● **Exercise brief**
Whatever pictures appear, omit them, and repeat the data below exactly.

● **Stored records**

****************************************

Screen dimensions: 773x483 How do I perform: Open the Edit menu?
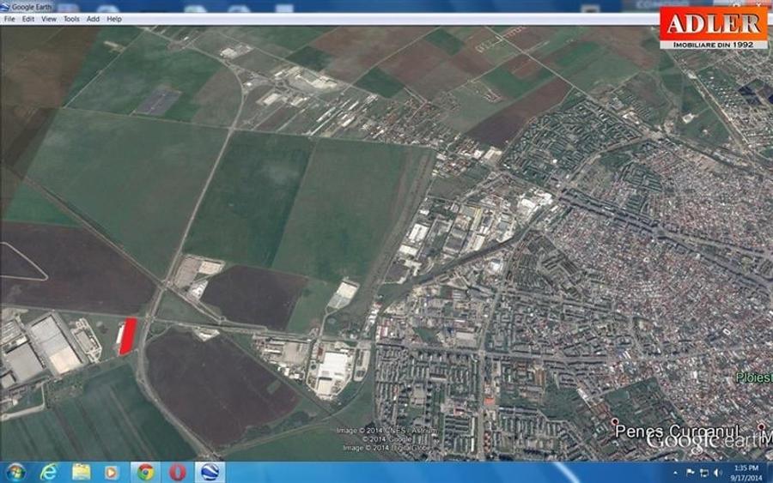click(x=28, y=19)
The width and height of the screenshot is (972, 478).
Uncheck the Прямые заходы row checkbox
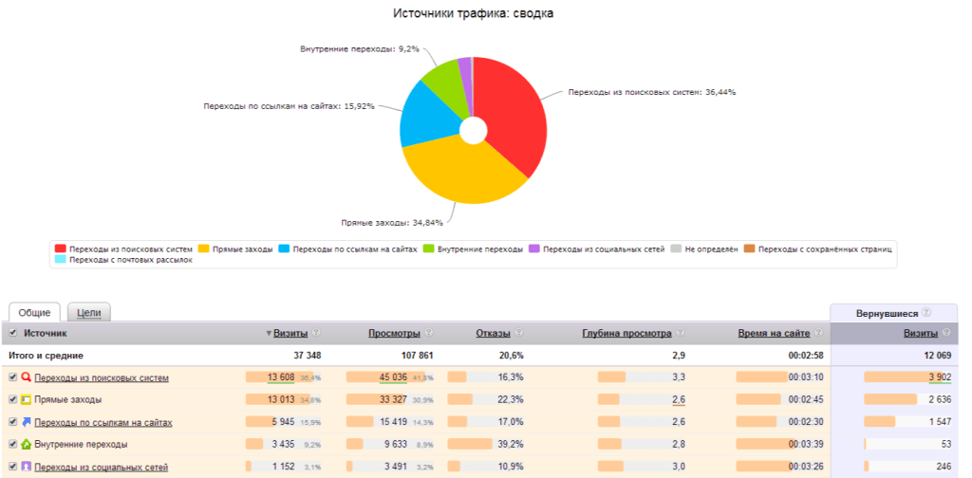(x=12, y=399)
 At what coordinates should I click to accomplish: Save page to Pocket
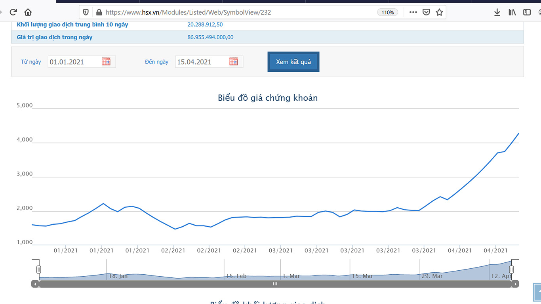coord(426,12)
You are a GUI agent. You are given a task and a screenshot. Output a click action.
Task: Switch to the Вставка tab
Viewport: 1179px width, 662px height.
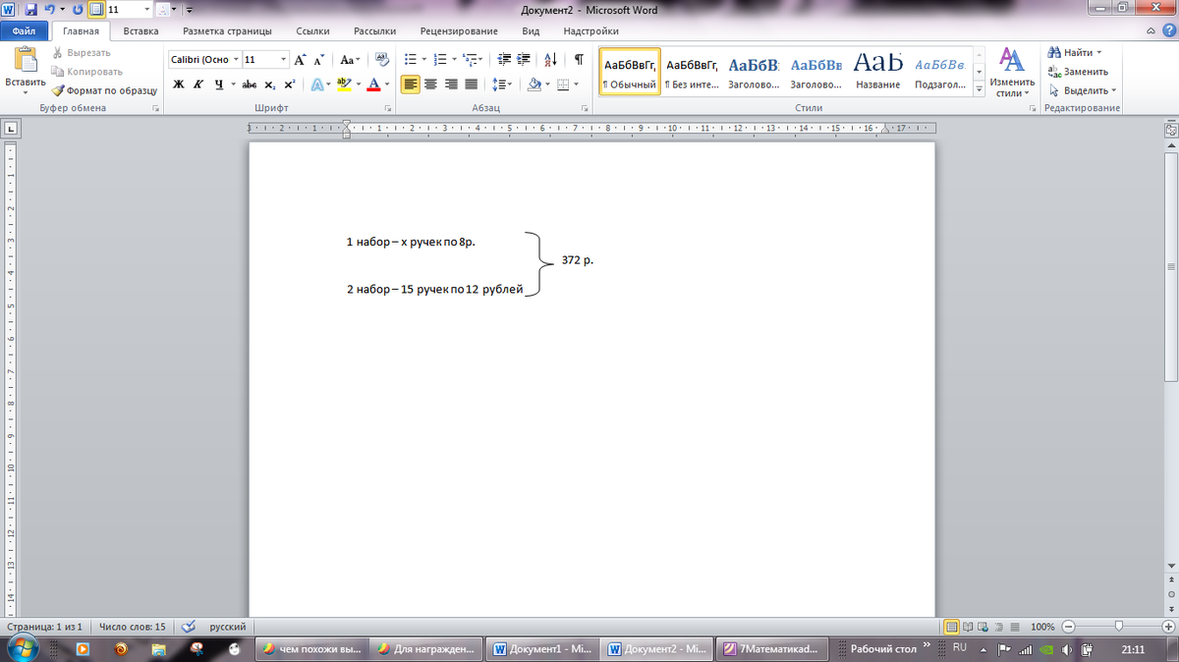click(x=141, y=31)
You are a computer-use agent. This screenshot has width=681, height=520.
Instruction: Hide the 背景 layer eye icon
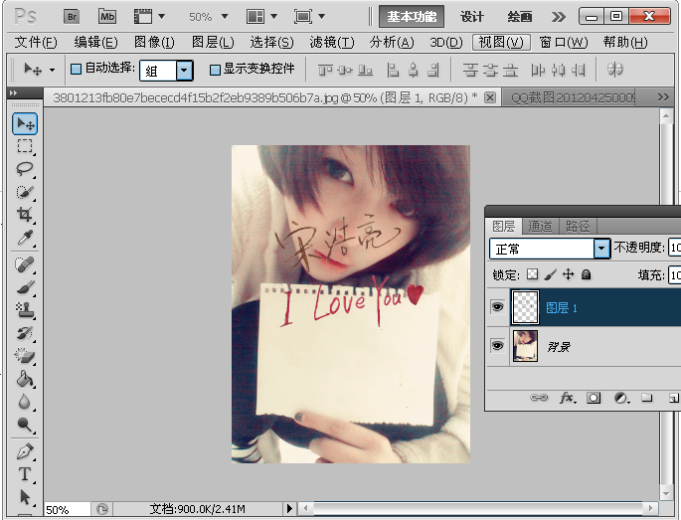coord(497,346)
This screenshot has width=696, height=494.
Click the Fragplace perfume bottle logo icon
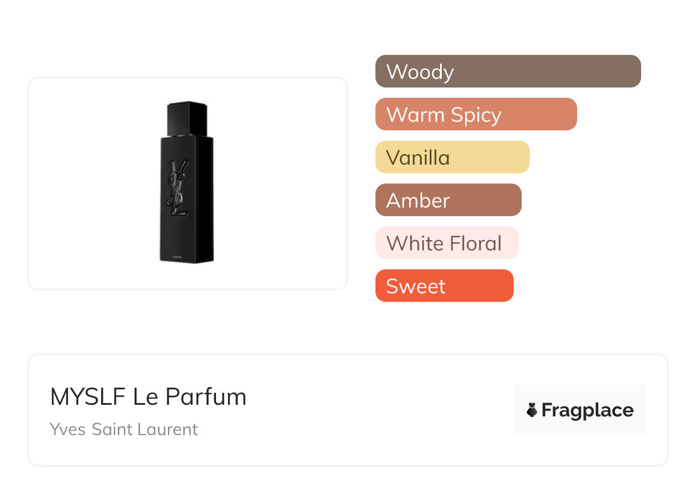point(532,410)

****************************************

● **Output of the task**
Screen dimensions: 773x483 How do I perform: Open the Edit menu?
click(x=28, y=19)
The width and height of the screenshot is (972, 478).
Uncheck the Прямые заходы row checkbox
(x=12, y=399)
 At what coordinates should I click to accomplish: Save page to Pocket
coord(426,12)
You are a GUI agent. You are given a task and a screenshot. Output a click action.
Task: Switch to the Вставка tab
Viewport: 1179px width, 662px height.
click(x=141, y=31)
You are a computer-use agent. This screenshot has width=681, height=520.
Instruction: Hide the 背景 layer eye icon
coord(497,346)
This screenshot has width=696, height=494.
Click the Fragplace perfume bottle logo icon
point(532,410)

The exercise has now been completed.